The record’s first single is ‘Taman Shud’, a devastating portrayal of the apathy of many Australians right now. Where did you get the idea to tie the song, thematically, to the ‘Taman Shud’ mystery of the body found on a South Australian beach in 1948?
Well, it’s a classic case of cultural cringe. It’s one of the most interesting unsolved murder mysteries of all time, it’s treated like that by boffins in the US and England – there’s an English band at the moment called Taman Shud. There’s a bunch of websites where they rate it one of the top ten murder mysteries of all time and no one in Australia knows about it. If it had happened in America, we’d all know. Everybody has heard of Ted Bundy and all sorts of weird shit, and conspiracies, but they’ve never heard of that. Because it’s Australian. People [Aussies] are just so disinterested in themselves and feel icky when they think about themselves. It’s there for that reason. This happened. This is weird. It’s really interesting. Everyone else knows about it. You don’t. And the verses are saying, while you’re there, think about this [too].
Has your approach to lyrics, in terms of imagery and metaphor, changed much over the years?
I guess I was learning along the way, so… yeah, sometimes you over shoot, sometimes you under shoot, it’s all the same thing. If you hit, that’s the only thing that matters. I guess I just sort of hit more now, that’s all. Sometimes you have to over shoot and under shoot just to know where the target it. It’s a learning process. I think I’ve found my equilibrium, otherwise there’s not much of a change.
I really love the new album’s final track, ‘Shut Down SETI’. There was a space reference on the previous record with ‘Leica’. Where did the idea of unfriendly aliens come from?
Last year, the last 18 months, SETI, which has been around for 30 years, maybe more, have decided to start broadcasting. For 30-odd years they’ve been listening and they haven’t heard anything, so they’ve thought maybe it’s time to broadcast. Even Hawking said an interesting thing, where he was arguing with the woman that runs SETI, he said, “Don’t fucking broadcast, you don’t know what you’re dealing with.” Even though it’s a long shot that there’s anything out there, he’s sort of saying what do you know about extraterrestrial life? Nothing. So there’s a 50-50 chance that this could be good or bad. If it’s bad, that’s really bad. [Hawking] says to her, “Do you think you’re good?” and she says, “Yeah.” And he goes, “Well, do you eat animals?” and she says, “Yeah,” and he goes, “Well, there you go.” (laughs) You might think you’re good, but animals don’t. Other living things don’t. He’s saying, you’re broadcasting out into that. There’s a 25 per cent chance that it will be okay. And, the thing is as well, for 30 years no one’s replied to us and you could say, “That’s because there’s no one there.” But there’s also the chance they are there but they’re not replying for a reason. Maybe they know, they’ve learned a lesson in the past about replying. There’s all sorts of reasons not to do this. It’s fucked up. If you did get in contact with something, it would know about us. If it came here it would know about the Holocaust, and it would know all the awful things. It would also know all the brilliant things we’ve done. Anything that would forgive us and want to be our friend, even after knowing about the atrocities we’ve committed against our own kind, if aliens wanted to know us, that’s really fucking scary. That is an amoral alien species and you don’t want to fuck with that.

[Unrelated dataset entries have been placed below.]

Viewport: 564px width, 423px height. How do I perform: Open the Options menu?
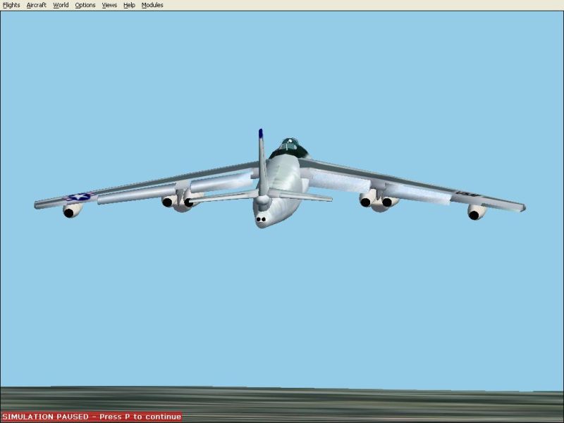point(85,5)
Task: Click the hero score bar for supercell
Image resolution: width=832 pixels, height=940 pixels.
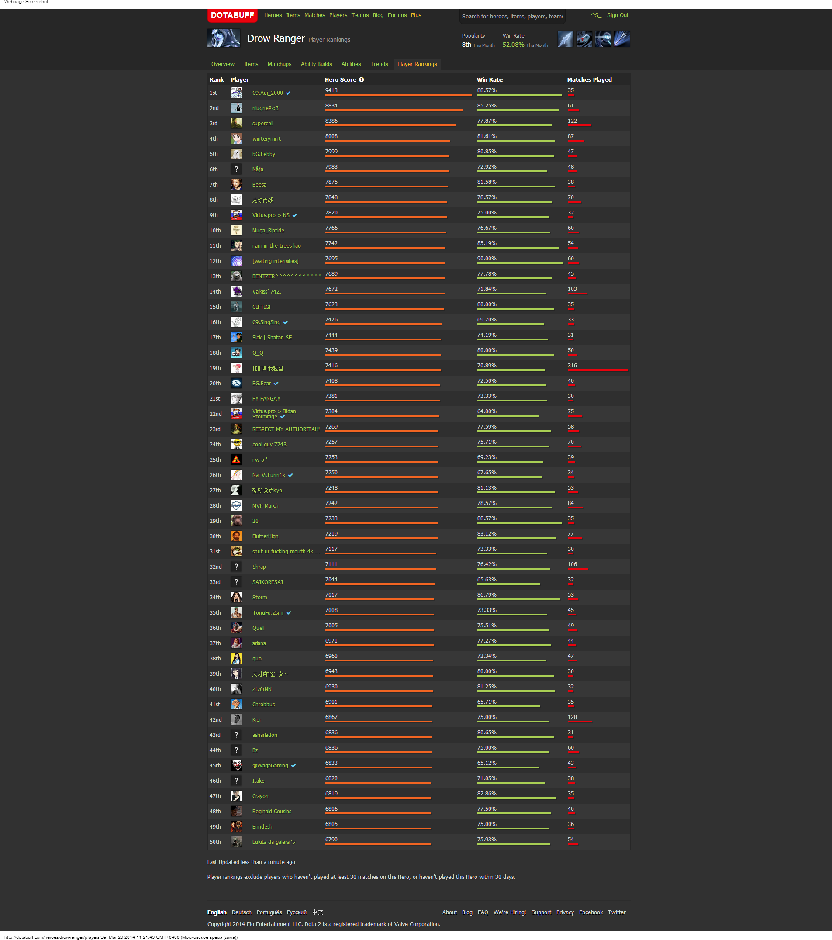Action: tap(390, 125)
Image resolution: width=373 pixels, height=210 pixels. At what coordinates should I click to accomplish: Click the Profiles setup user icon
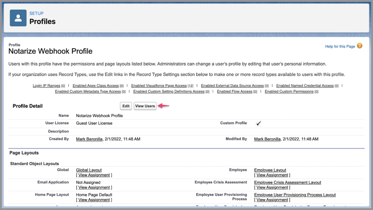(x=18, y=18)
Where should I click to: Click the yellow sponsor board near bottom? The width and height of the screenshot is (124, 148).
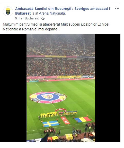[69, 136]
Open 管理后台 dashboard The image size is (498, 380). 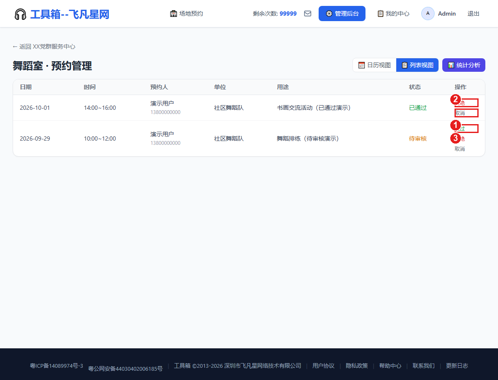click(342, 14)
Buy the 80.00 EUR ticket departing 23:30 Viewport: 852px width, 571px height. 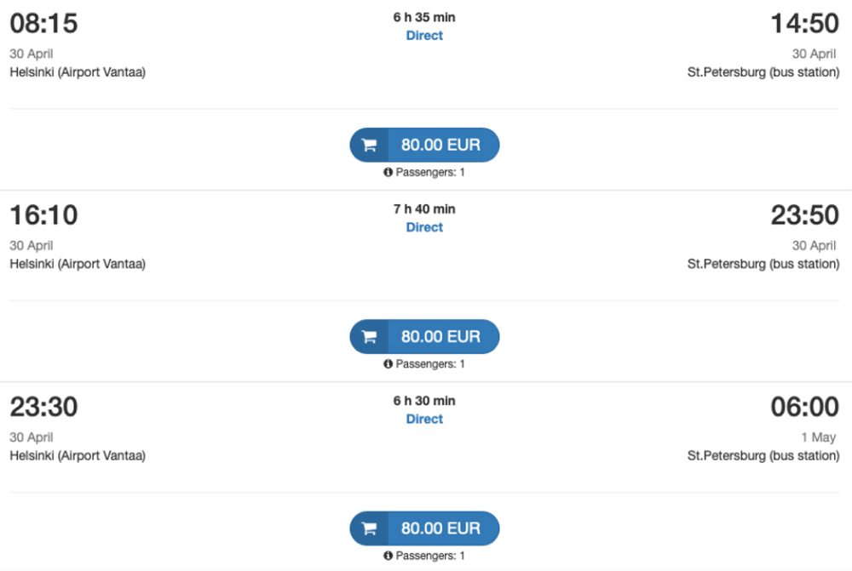tap(424, 528)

But then it’s such a silly song. Why wrote a song about that and take it seriously? It’s like that ‘Oh My’ song. There’s a bit of mischief there because it’s such a stupid topic.
What’s next for The Drones after this Australian tour?
We’re going to do to the Australian tour and then we’re going to go to Europe, and then we’re going to come back. In the breaks we’ll be recording. I’ve got to start writing songs. So… yeah, just more of the same.